Although short codes don’t get filtered for spam, the delivery rate isn’t 100%. Two of the biggest factors in short code deliverability are disabled accounts and carrier support. To understand why this impacts deliverability we’ll explore some of the history of short codes in the North America.

Disabled Accounts — Remember Ringtones?

In the early days of mobile texting, short codes were originally conceived to provide “premium” services. Mobile users could purchase ringtones, donate to charities, and vote for TV talent competitions using short codes. The price charged for sending a short code message could be much higher than a typical long code SMS. For example, you’d be charged $5.99 for texting “pac1” to this short code and in return you’d to get a snappy Tupac California Love ringtone.

Due to the additional charges, short codes could be disabled on an account basis. Each individual could choose to disable short code messaging for their phone. Fast forward to today and some users may have short code messaging disabled because they simply forgot about it. They sign up to receive text messages from a service that uses short codes, but they don’t receive these messages even though they want them.

Carrier Support and Common Short Codes

Originally, all carriers had their own short codes. The same number could be used for different purposes depending who you used for mobile phone service. This of course caused great confusion. Thus common short codes were created. Common short codes are numbers that are agreed upon by most carriers to work across all of their networks. For folks that buy mobile services from large carriers like T-Mobile, AT&T, Verizon, or Sprint it means everything tends to work great.

However, some folks purchase discount services from smaller operators. These smaller operators may not be set up to receive traffic from particular short codes. As a result users on their network don’t receive short code messages—even if they want them.

How to Get the Highest SMS Delivery Rate

Copilot has two intelligence features to solve these deliverability challenges: Short Code Reroute—a part of Copilot since it launched, and now Fallback to Long Code. Both work by using long codes in addition to short codes to send your messages.
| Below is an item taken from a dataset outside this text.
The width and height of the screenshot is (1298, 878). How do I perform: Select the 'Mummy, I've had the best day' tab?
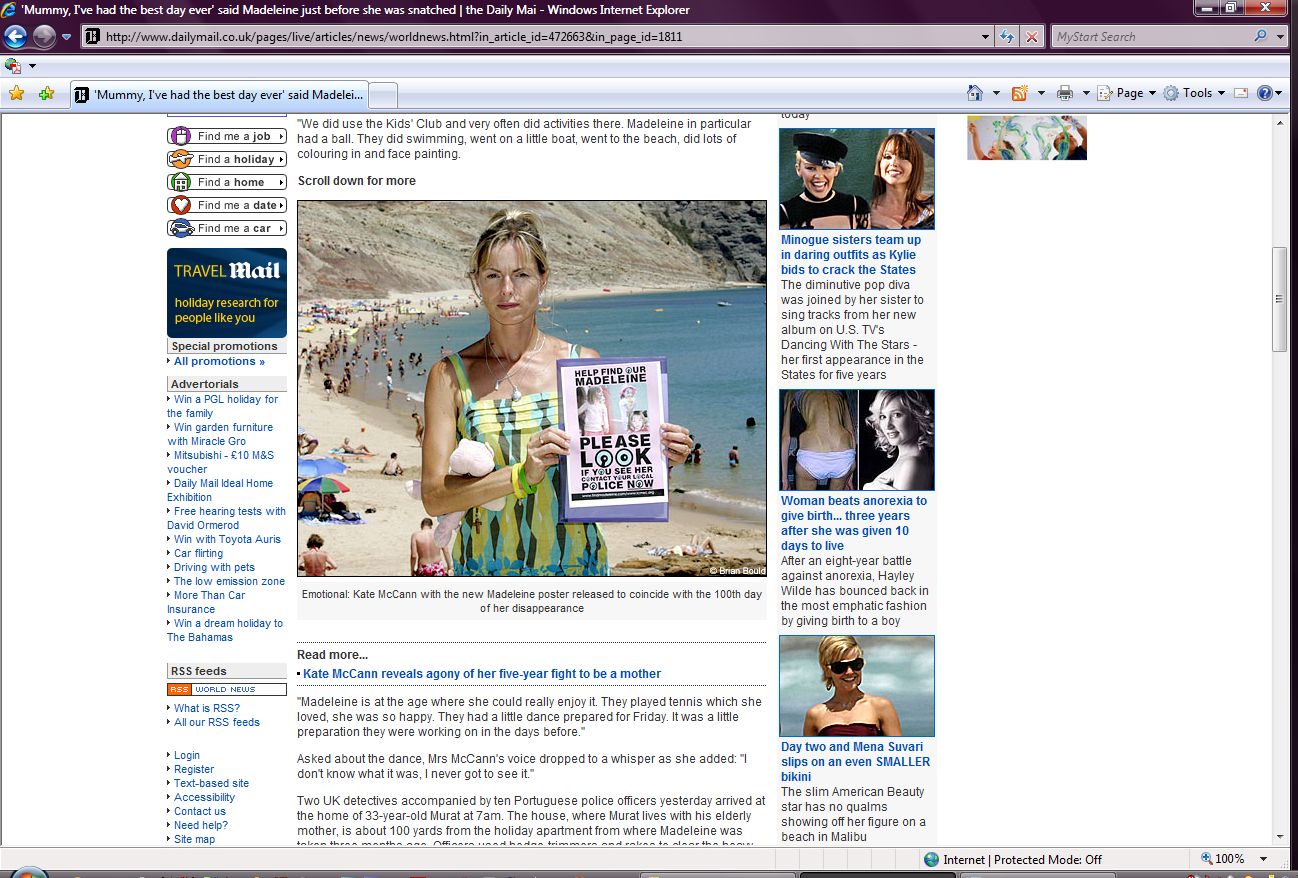(220, 95)
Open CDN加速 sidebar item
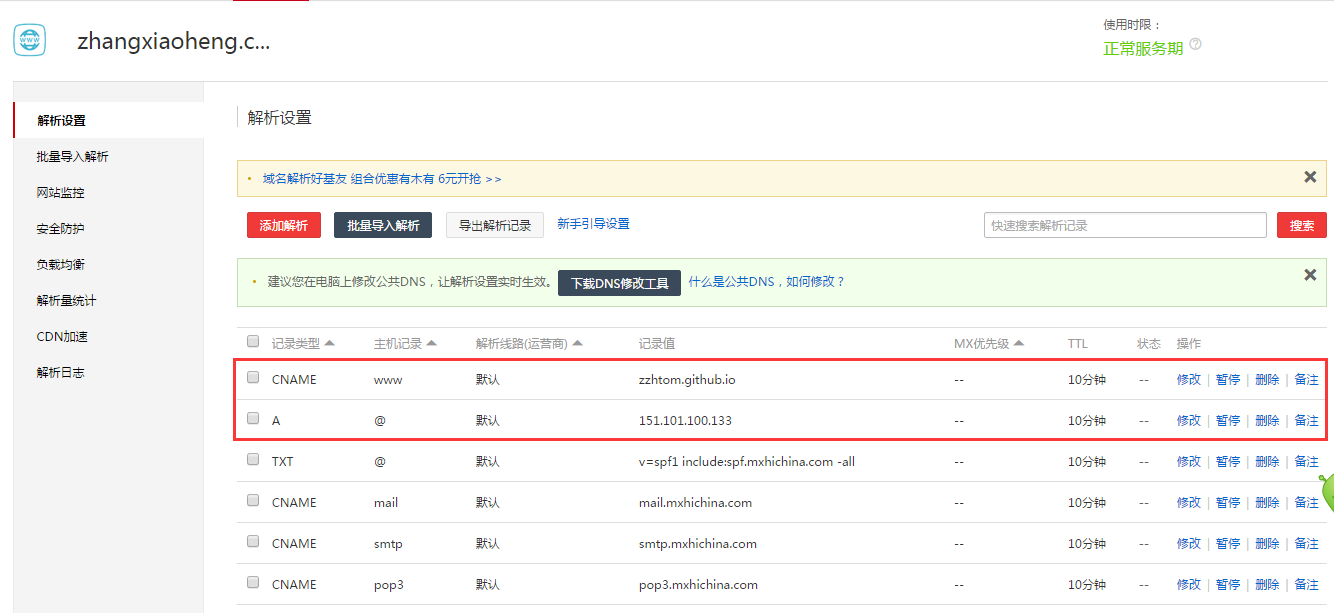This screenshot has height=613, width=1334. [x=62, y=336]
  • Short Code Reroute automatically sends messages with a long code to carriers that don’t support short code messaging.
  • Fallback to Long Code sends messages with your short code first, and when a message is undelivered, it falls back to a long code. This ensure even accounts with short code messaging disabled still get the message.

Together, Short Code Reroute and Fallback to Long Code allow you the reach the most users with your messages.

Getting Started

Both Short Code Reroute and Fallback to Long Code work by using long code phones numbers. To use these features you’ll want to make sure you add several long codes to your messaging service in addition to your short code(s). The Copilot Short Code Reroute feature is enabled by default.

It’s simple to enable Fallback to Long Code:

1. Visit the Messaging Services section in the Twilio Console.

2. Add long codes to your existing service. (Create a new service if you aren’t already using one.)

  • Click on the messaging service to configure it.
  • Click on “Numbers” in the sidebar.

Visit Messaging Services in the Twilio Console

  • Add your short code(s).
  • Add some US and/or Canada long code numbers.

Add US and CA numbers to your message service

3. Click on “Configure” in the sidebar to visit the configuration page.

4. Click on the check box to enable Fallback to Long Code.

5. Then click save.

Configure Fallback to Long Code

That’s it! Now, you’re set up with the highest level of deliverability available.